Abstract
Metadata are what makes databases searchable. Without them, researchers would have difficulty finding data with features they are interested in. Brain imaging genetics is at the intersection of two disciplines, each with dedicated dictionaries and ontologies facilitating data search and analysis. Here, we present the genetics Brain Imaging Data Structure extension, consisting of metadata files for human brain imaging data to which they are linked, and describe succinctly the genomic and transcriptomic data associated with them, which may be in different databases. This extension will facilitate identifying micro-scale molecular features that are linked to macro-scale imaging repositories, facilitating data aggregation across studies.

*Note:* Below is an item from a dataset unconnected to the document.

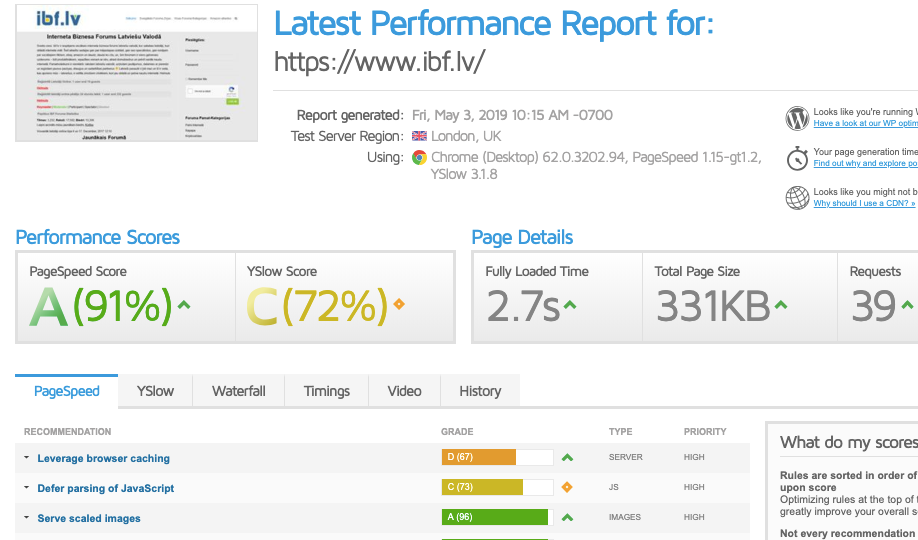Click the globe CDN icon
Screen dimensions: 918x540
(797, 197)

Keywords: human brain imaging, genomics, transcriptomics, Brain Imaging Data Structure
Introduction
Brain imaging genetics aims at studying the association between brain structure or function and genetic variation [1]. Because gene expression influences cellular mechanisms, which in turn influence neural circuits underlying behaviour, studying associations at the brain level deepens our understanding of gene function at the system level. There is also evidence that using endophenotypes (i.e., brain phenotypes [2, 3]) is better suited to understanding diseases, providing an intermediate description level between genes and clinical phenotypes. While both fields have evolved separately during the 20th century, most recent large-scale efforts combine deep phenotyping with genetic and brain imaging data (Fig. 1).
Both brain imaging and genetics are fields in which researchers are used to sharing data to replicate findings and allow secondary use. Genetic data sharing is however different given the sensitive personal information involved, which must, therefore, be shared through secured and controlled access. Brain imaging, by contrast, is often shared via open data repositories, or authorized access. This has led to different approaches in data sharing for brain imaging genetics: fully secured and controlled for all data (e.g., UK Biobank https://www.ukbiobank.ac.uk/about-biobank-uk/) vs splitting data with open access to brain images but secured access for genetic data (e.g., Human Connectome Project http://www.humanconnectomeproject.org/). The former approach works for large homogenous projects requiring heavy data management while the latter approach is easier, especially for multiple individual smaller studies or multicentric studies with heterogeneous data collection. The Brain Imaging Data Structure (BIDS) describes a way of organizing neuroimaging and behavioural data using dedicated names and dictionaries, documenting metadata [5]. Over time, extensions are being developed and integrated to address users' needs. Here we present the BIDS genetics extension. The primary goal of the BIDS genetics extension is to link BIDS datasets to associated genetic data, especially those existing in separate repositories. The secondary goal is to provide a succinct description of the type of genetic data available, thus enabling searches through multiple imaging datasets.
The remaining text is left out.